> **What needs to be done**
Nothing but the lines from the start of the entries through the line containing "Task: Expand the target" should appear in the answer, each given exactly.

Collected data:
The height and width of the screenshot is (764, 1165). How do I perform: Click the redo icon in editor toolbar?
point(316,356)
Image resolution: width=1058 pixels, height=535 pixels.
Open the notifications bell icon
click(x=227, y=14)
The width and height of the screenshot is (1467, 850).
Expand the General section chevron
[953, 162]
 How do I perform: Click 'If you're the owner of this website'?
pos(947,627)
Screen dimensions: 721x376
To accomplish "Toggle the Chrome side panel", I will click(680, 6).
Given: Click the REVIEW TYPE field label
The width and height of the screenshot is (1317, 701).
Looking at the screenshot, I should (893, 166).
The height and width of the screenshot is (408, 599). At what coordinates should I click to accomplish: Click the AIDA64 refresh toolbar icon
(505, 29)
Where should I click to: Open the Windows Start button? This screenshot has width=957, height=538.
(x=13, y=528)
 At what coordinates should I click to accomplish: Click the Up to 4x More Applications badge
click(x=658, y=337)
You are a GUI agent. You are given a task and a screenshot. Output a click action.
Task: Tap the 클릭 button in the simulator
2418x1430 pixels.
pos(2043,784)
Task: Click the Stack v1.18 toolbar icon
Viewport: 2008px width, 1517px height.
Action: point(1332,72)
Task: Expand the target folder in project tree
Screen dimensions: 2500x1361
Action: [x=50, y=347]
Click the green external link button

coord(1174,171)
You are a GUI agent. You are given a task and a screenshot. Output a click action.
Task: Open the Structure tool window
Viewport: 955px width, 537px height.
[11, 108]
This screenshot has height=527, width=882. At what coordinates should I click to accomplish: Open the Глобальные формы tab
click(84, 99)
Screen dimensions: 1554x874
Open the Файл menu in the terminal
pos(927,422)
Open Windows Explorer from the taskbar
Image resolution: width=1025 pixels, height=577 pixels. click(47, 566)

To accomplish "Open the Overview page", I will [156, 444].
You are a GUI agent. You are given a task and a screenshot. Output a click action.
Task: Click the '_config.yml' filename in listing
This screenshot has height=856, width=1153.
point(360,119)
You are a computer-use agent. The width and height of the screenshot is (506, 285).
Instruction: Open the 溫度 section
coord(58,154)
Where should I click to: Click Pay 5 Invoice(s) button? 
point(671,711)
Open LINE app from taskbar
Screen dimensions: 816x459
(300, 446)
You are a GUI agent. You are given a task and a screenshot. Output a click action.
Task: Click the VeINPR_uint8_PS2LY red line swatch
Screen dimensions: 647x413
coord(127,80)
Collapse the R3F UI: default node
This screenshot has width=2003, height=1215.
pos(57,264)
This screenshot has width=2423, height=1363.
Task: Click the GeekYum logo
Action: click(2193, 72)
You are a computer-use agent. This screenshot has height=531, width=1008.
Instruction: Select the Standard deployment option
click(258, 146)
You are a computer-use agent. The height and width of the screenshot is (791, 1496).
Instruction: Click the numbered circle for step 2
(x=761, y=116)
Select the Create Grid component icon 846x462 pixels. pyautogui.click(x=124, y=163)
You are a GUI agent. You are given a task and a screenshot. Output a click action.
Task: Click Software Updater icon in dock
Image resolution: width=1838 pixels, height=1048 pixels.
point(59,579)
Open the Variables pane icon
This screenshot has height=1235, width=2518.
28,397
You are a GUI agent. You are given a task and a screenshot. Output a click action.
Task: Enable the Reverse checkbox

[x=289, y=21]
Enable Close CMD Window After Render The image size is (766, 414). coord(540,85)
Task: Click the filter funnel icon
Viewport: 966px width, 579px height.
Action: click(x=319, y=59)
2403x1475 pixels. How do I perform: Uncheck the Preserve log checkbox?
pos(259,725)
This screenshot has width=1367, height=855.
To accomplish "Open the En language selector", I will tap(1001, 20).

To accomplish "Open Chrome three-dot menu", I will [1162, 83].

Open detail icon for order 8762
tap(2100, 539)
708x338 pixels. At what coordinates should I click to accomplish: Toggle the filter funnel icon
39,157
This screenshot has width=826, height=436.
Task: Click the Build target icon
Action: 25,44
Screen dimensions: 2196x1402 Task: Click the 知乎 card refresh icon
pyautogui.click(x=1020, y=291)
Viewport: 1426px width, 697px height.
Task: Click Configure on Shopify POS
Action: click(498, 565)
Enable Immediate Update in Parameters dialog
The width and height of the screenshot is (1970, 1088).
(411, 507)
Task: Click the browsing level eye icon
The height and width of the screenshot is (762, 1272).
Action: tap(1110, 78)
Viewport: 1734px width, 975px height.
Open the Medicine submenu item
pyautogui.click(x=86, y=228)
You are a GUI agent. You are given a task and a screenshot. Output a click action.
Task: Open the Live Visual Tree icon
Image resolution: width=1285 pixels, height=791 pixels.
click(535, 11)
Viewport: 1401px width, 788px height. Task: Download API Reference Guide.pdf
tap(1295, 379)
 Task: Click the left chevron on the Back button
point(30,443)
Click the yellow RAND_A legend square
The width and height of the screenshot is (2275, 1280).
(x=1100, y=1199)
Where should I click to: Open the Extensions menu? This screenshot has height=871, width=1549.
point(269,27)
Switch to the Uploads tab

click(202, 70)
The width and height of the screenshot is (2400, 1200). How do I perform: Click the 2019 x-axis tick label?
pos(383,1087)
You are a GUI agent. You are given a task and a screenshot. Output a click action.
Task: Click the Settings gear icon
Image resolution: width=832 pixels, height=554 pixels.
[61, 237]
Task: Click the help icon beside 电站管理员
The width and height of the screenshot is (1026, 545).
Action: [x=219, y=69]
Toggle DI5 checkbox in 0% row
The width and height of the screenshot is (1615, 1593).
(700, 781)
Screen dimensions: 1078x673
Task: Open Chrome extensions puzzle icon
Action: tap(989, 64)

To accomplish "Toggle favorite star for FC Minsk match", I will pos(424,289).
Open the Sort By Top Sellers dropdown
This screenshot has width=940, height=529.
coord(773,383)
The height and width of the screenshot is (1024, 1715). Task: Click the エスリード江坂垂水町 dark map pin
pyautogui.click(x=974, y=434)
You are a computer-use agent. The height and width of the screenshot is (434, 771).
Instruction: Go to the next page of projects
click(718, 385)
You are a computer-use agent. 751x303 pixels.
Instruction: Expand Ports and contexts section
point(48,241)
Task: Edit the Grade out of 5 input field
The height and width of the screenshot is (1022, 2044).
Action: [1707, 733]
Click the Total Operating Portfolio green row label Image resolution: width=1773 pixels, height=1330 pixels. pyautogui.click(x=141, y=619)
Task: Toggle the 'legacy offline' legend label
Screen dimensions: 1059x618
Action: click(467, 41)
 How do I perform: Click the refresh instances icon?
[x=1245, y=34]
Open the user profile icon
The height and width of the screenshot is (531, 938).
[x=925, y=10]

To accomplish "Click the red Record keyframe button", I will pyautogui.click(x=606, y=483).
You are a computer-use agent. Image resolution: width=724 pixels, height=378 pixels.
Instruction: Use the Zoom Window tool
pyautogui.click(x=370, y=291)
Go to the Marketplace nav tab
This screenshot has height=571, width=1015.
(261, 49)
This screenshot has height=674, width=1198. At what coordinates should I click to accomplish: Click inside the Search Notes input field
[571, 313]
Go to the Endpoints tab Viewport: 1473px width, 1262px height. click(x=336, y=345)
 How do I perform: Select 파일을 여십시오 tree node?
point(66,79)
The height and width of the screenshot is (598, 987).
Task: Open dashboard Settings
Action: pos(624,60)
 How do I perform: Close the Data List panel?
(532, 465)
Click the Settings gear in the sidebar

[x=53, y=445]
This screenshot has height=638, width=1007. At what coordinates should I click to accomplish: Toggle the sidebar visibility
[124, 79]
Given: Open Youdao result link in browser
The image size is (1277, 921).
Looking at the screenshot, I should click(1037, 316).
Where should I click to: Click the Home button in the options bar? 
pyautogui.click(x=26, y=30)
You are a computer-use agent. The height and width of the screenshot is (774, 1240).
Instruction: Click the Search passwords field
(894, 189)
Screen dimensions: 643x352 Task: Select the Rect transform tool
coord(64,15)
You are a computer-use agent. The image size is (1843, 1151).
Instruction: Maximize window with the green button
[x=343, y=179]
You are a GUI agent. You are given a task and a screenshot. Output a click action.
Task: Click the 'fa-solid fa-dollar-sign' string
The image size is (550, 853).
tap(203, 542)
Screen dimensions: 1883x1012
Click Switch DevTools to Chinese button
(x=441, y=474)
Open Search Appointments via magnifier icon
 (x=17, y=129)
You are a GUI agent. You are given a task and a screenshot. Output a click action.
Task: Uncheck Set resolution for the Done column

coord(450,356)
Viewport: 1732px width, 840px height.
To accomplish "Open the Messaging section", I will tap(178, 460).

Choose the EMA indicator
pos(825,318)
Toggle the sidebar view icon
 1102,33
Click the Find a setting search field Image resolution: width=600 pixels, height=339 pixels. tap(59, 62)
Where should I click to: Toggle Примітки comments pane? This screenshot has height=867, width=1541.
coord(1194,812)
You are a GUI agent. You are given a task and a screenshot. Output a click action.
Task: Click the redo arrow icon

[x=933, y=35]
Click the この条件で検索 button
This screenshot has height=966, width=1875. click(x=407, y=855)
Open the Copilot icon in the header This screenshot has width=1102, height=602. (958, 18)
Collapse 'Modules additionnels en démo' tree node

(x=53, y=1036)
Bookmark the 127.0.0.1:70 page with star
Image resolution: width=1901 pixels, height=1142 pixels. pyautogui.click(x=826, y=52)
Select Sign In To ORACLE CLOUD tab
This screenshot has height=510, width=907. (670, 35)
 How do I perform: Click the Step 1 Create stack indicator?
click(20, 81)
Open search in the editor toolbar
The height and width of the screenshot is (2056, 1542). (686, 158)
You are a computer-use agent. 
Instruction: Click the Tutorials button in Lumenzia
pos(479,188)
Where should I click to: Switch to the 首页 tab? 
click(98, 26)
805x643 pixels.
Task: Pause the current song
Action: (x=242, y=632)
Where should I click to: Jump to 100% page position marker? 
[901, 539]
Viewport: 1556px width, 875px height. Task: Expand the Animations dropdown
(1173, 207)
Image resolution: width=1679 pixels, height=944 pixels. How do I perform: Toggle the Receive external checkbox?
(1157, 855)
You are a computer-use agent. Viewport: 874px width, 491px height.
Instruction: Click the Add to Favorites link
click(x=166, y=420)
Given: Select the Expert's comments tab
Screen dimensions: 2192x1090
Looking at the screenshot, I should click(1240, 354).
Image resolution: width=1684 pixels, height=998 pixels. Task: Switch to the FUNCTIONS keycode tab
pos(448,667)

> **Task answer**
The height and width of the screenshot is (764, 1165). How do I perform: Click the redo icon in editor toolbar?
point(316,356)
Image resolution: width=1058 pixels, height=535 pixels.
Open the notifications bell icon
click(x=227, y=14)
The width and height of the screenshot is (1467, 850).
Expand the General section chevron
[953, 162]
 How do I perform: Click 'If you're the owner of this website'?
pos(947,627)
Screen dimensions: 721x376
To accomplish "Toggle the Chrome side panel", I will click(680, 6).
Given: Click the REVIEW TYPE field label
The width and height of the screenshot is (1317, 701).
Looking at the screenshot, I should (893, 166).
The height and width of the screenshot is (408, 599). At what coordinates should I click to accomplish: Click the AIDA64 refresh toolbar icon
(505, 29)
Where should I click to: Open the Windows Start button? This screenshot has width=957, height=538.
(x=13, y=528)
 At what coordinates should I click to accomplish: Click the Up to 4x More Applications badge
click(x=658, y=337)
You are a GUI agent. You are given a task and a screenshot. Output a click action.
Task: Tap the 클릭 button in the simulator
2418x1430 pixels.
pos(2043,784)
Task: Click the Stack v1.18 toolbar icon
Viewport: 2008px width, 1517px height.
Action: point(1332,72)
Task: Expand the target folder in project tree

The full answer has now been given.